Monday, April 25, 2016

The Road Not Taken

One of the things that I have noticed about living abroad is that changes with friends and family at home seem all the more stark to me when I return.  What might seem to others to be a slow, imperceptible decline feels shockingly huge and abrupt to me.  And now that I am in my 40's, middle age I suppose, I am seeing and feeling the sadness and bitterness of lives not having turned out the way one hoped and planned.

I feel so young, and so blessed in many ways.  I have tried to live my life in a way that I am constantly doing meaningful things and seizing opportunities.  As much as the day-to-day gets me down sometimes, I still feel pretty good about my life, my lovely girls, my husband, my career, my choices.  I am lucky.  I am blessed.  I also push myself to keep going, to stretch beyond my limits, and to take advantage of opportunities, because I have always felt like if you don't, you wither, stagnate, grow bored and listless.
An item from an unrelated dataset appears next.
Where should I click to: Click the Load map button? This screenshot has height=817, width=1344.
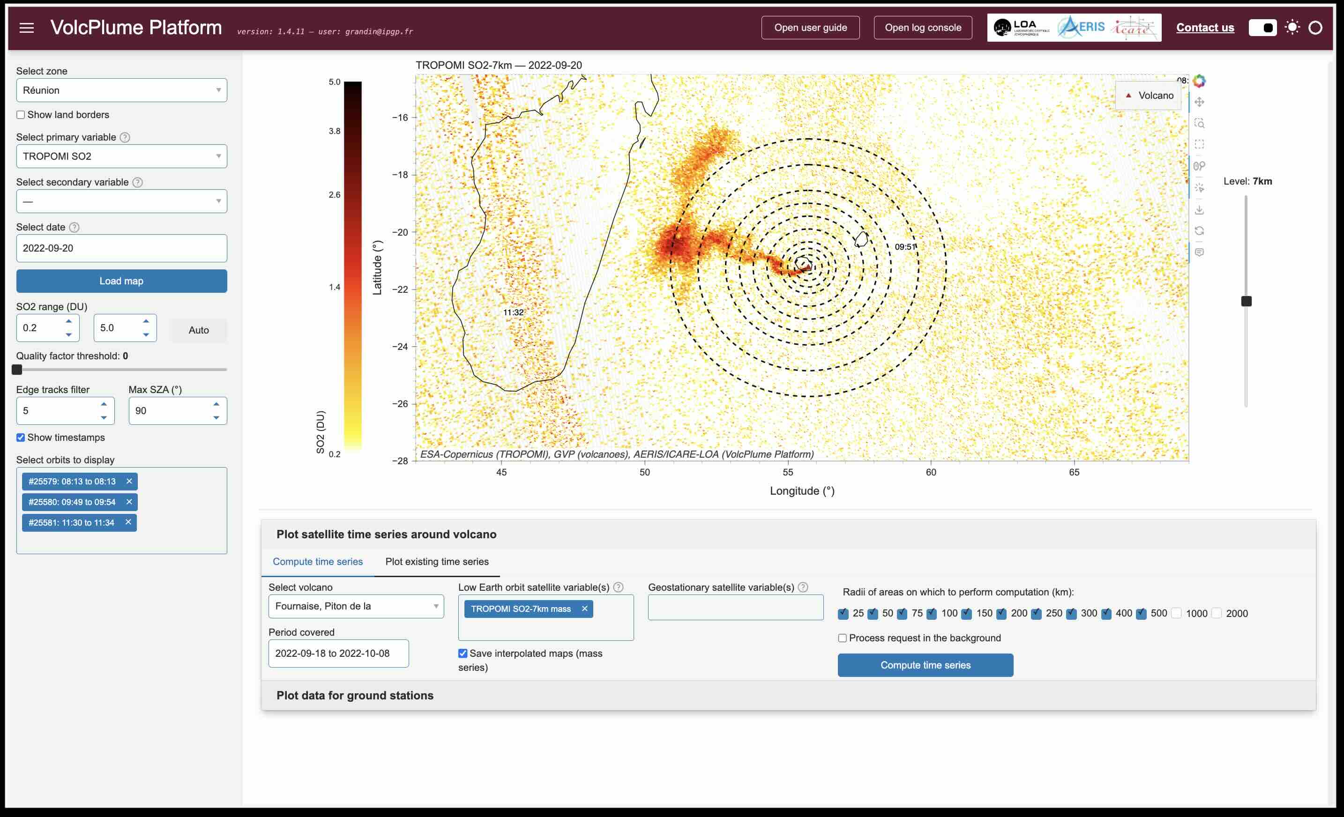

I am struck by how many people I know have reached a point where maybe they did not end up in a place that they sought out:  that stagnation point.  It's been such a long, slow slide for them that maybe they are surprised that they are where they are.  To me, it's jarring to have seen the before, been away for the middle bit, and now returning to see this.  There is just a hopelessness, a sadness, where before there was a joy of life.  And I'm seeing it enough, across enough people that don't really know each other or have relationships with each other, that I think it's something that is not uncommon.

I guess this is midlife, and I guess this is what is behind the so-called "crisis."  You've driven along a road, and it turned out that it didn't go where you expected, and you feel like you've driven so far for so long that it would be impossible to go back and start over and take another route.  Hence, hopelessness, depression, fear.

I say, screw that.  Life is too short.  As long as you are breathing, you can start over, try again, live, thrive, achieve, enjoy.  The alternative is just too damn sad.

1 comment:

Lori Lavender Luz said...

I remember approaching midlife and feeling like wait! All my life doors have been opening before me! Are you telling me that now doors are closing?? That was harsh.

And, at the same time, your last two sentences are so true.